After Madama Butterfly, Puccini found it increasingly difficult to find subjects that both interested and challenged him. Finally, while in New York for the Metropolitan Opera’s premiere of Madama Butterfly, he discovered a subject set in the California gold rush of 1849. The Girl of the Golden West was based on another Belasco play, and its stark realism and sentimentality appealed to the composer. The opera was commissioned by the Metropolitan Opera where it premiered in December of 1910. His next opera, La rondine in 1917, was written as a Viennese operetta and remains the least well-known of Puccini's mature operas. His next project was a dramatically different challenge: Il trittico, which premiered in 1918 at the Met, is a group of three sharply contrasting one-act operas. It consists of Il tabarro, a sinister melodrama; Suor Angelica, written entirely for women's voices; and Gianni Schicchi, a comic opera.

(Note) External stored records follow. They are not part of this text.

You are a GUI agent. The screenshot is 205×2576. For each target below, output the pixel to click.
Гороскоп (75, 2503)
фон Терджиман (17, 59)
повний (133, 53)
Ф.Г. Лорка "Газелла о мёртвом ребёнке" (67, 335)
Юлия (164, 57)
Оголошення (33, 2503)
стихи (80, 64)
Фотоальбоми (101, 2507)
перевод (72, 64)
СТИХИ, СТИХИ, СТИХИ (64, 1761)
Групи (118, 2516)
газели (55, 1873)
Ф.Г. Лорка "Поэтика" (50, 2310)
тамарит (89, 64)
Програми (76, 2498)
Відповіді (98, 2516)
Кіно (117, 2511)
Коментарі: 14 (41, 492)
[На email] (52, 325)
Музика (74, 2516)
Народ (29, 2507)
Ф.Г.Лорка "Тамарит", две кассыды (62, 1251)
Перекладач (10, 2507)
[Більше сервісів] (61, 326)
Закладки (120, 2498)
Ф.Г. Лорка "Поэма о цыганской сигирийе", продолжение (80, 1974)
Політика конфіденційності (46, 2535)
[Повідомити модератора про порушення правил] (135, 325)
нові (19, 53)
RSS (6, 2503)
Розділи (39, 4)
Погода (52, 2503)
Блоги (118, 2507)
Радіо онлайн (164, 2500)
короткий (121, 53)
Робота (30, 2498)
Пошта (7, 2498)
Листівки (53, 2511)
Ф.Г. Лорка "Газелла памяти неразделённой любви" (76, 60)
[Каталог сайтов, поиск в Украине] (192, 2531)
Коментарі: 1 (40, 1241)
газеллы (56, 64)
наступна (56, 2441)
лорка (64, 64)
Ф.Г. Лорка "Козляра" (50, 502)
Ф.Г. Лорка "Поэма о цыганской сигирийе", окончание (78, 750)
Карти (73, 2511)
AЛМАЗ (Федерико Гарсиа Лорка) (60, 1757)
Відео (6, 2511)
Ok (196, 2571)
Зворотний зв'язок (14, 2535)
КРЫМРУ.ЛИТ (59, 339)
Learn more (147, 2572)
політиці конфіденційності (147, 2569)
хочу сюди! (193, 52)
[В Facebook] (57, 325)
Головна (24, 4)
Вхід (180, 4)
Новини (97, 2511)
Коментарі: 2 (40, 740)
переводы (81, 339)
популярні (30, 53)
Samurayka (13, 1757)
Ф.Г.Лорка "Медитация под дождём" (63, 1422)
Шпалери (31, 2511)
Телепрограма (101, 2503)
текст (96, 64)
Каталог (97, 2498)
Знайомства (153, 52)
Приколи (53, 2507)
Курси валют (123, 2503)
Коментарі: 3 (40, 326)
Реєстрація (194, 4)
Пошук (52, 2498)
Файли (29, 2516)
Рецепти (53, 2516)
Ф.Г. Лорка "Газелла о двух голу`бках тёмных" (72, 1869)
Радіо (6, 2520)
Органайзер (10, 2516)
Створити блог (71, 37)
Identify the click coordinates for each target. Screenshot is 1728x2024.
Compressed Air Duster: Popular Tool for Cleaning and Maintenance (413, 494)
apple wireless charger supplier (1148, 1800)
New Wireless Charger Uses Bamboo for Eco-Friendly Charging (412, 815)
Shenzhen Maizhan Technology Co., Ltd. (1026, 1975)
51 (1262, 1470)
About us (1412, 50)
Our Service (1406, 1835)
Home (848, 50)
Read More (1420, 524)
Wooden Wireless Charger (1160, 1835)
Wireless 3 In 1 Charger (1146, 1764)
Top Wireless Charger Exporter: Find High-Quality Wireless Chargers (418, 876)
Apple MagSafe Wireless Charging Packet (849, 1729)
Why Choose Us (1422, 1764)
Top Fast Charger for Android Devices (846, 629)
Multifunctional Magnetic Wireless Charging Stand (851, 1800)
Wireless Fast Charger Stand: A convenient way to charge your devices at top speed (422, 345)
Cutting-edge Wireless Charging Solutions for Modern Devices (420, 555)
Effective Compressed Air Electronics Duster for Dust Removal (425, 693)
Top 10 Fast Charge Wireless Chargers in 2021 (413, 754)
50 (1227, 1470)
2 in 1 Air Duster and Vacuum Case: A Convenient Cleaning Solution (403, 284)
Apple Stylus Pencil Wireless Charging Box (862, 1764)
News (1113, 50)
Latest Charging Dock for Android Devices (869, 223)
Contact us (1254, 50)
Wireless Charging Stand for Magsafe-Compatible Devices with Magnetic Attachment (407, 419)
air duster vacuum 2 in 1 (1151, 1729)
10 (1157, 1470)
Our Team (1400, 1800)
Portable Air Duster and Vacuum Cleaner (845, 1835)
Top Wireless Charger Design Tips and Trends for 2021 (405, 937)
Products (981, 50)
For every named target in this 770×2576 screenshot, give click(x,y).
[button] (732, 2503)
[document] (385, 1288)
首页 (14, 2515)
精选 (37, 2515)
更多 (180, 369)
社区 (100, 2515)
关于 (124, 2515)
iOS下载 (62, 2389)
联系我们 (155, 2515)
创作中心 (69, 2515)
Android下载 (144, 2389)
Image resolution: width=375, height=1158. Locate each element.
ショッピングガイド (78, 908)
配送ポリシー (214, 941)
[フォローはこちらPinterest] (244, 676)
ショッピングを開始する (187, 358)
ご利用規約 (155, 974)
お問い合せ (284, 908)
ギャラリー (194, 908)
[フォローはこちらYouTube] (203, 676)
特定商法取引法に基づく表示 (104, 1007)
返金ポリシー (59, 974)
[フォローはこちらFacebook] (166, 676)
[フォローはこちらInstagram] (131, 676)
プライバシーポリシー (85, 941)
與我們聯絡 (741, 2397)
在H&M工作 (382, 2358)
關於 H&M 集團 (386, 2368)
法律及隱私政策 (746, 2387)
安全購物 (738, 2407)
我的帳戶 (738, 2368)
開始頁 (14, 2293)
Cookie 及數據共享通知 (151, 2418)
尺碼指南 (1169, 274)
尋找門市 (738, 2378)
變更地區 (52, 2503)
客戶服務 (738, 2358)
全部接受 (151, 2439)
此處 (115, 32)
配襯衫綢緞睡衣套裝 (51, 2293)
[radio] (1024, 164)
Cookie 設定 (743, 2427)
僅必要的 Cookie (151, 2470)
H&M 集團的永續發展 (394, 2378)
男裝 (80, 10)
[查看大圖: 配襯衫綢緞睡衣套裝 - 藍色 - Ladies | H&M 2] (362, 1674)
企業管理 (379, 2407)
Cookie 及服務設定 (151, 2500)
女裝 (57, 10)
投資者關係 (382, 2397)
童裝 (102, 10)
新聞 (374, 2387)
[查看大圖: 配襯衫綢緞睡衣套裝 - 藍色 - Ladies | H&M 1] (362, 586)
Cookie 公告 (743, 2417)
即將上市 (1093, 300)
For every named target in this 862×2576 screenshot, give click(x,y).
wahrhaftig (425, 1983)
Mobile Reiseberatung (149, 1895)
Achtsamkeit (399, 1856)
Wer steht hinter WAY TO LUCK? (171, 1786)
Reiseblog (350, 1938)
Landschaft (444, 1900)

For his final opera, Turandot, Puccini once again struck out in a new direction. The opera, which is based on a fable by Carlo Gozzi adapted for him by Adami and Renato Simoni, is totally different from all of Puccini's other operas and satisfied his desire for a subject with a fantastic, fairy-tale atmosphere but real flesh-and-blood characters. Puccini died of throat cancer in 1924, leaving the final scenes of Turandot unfinished. It was completed from his sketches by Franco Alfano and had its premiere at La Scala in 1926. At that performance, Maestro Arturo Toscanini laid down his baton at the point where Puccini had stopped writing, the death of Liù. The next evening the opera was played with Alfano's ending. Puccini ranks as one of the greatest opera composers of all time. All of Italy went into mourning when he died, and two years later his remains were interred at his home in Torre del Lago which, after his wife died in 1930, was turned into a museum.